チッソを知る 
 チッソは地球上にたくさんある元素です。空気中にはチッソガスとして全体の約80%ふくまれます。しかし、この空気中に大量にあるチッソガスを直接利用することは植物や動物には出来ません。空気中のチッソを直接利用できない、ということは逆に言えば害にもならないということです。空気中のチッソを利用できるのは微生物だけです。
 微生物によって土壌に固定されたチッソは主に硝酸態チッソNO3、亜硝酸態チッソNO2、アンモニア態チッソNH4などの形になっています。

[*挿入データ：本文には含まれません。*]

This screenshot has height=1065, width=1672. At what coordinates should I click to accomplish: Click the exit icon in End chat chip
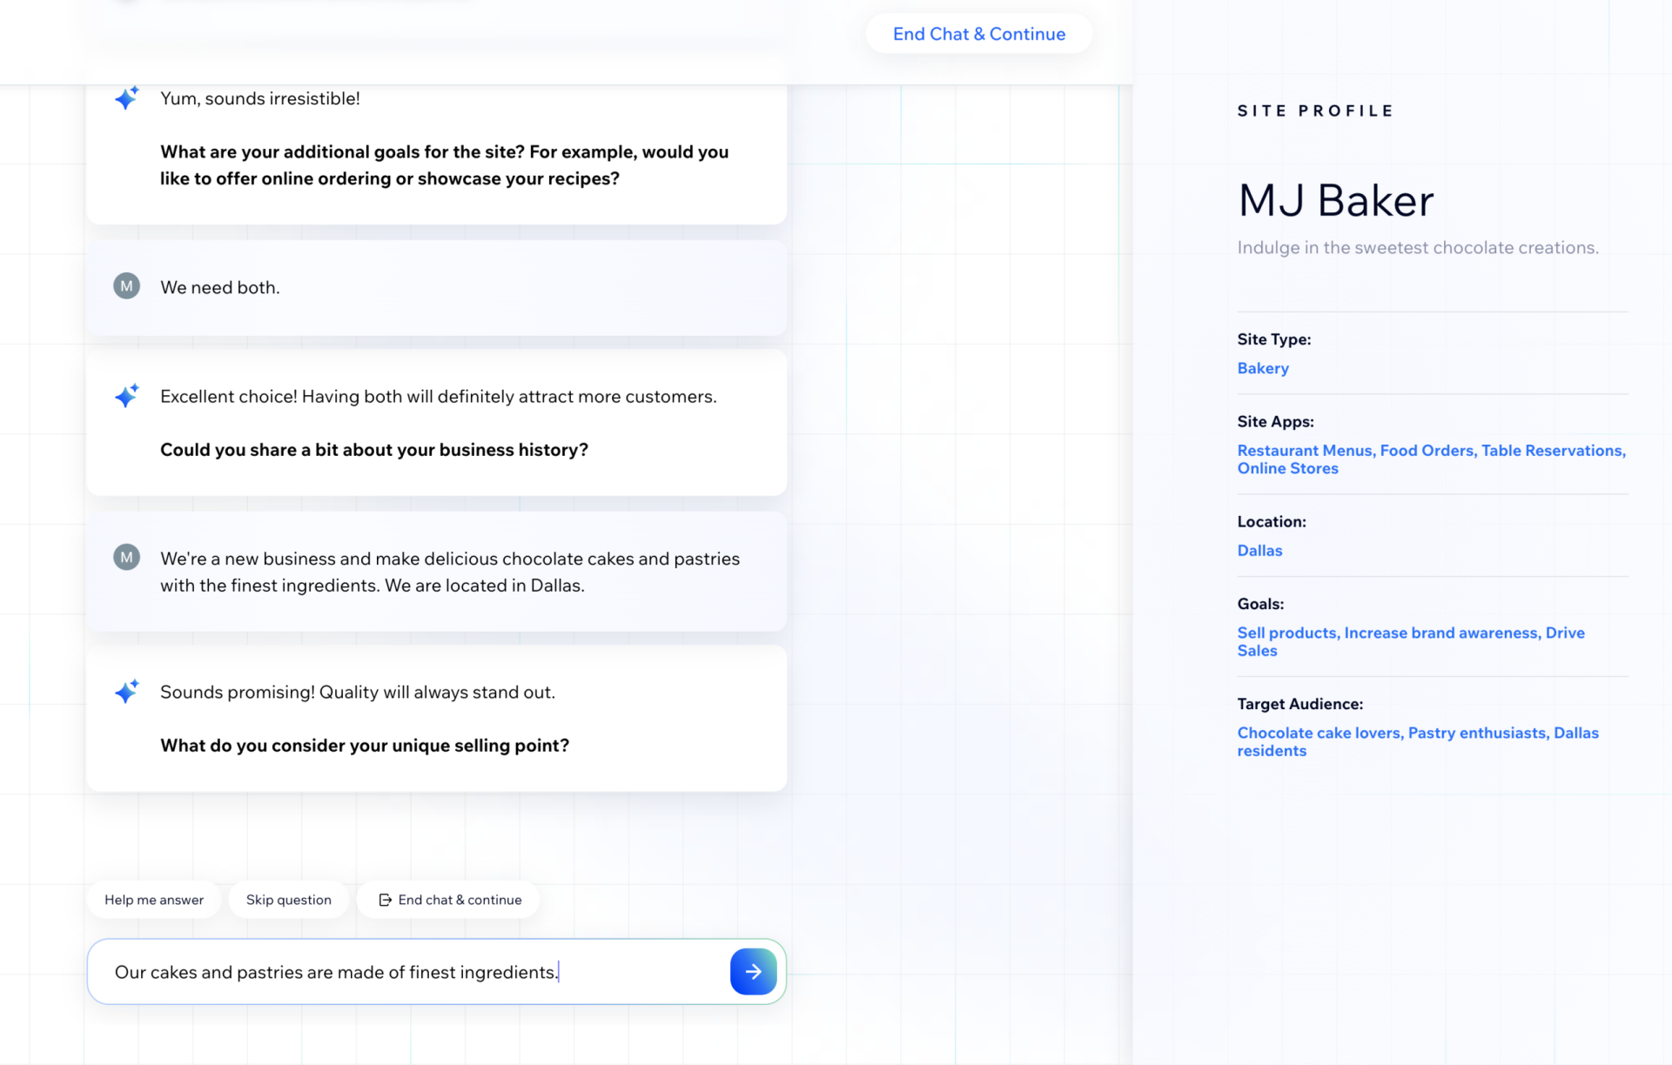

これを植物は根っこから吸収して、細胞(タンパク質)を作る原料にしているわけです。
 植物や動物が死んで、土に戻ると、タンパク質がまた微生物によって分解され、以下のように変化していきます。

 土の中では
 タンパク質→アミノ酸→アンモニア(NH4)→亜硝酸態(NO2)→硝酸(NO3)

 
 上記の分解過程でタンパク質とアミノ酸は有機物です。アンモニア以降が無機物(炭素と化合していないもの)です。植物は有機物(炭素と化合しているもの)は吸収できません。
 水田の稲など水の中で育つ植物はアンモニア態チッソを好み、畑の野菜など、普通の土で育つ植物は硝酸態チッソを好んで吸収します。
 吸収された硝酸は、ちょうど土の中で起こった分解と逆の過程で酸素を切り離していってアンモニアに変化し、葉で行われる光合成によって得られた炭水化物(糖、でんぷん)と結びついてアミノ酸、タンパク質へと変化していきます。

 植物の中では
 硝酸→亜硝酸→アンモニア→アミノ酸→タンパク質


 このようにチッソは微生物による分解と植物による合成を繰り返し、色々な生命をグルグルと循環しているのです。ですから、チッソはあらゆる生命にとって無くてはならないものなのです。しかし前章でも触れたように、このチッソが自然の循環の許容量を越え過剰になると大変なことになるのです。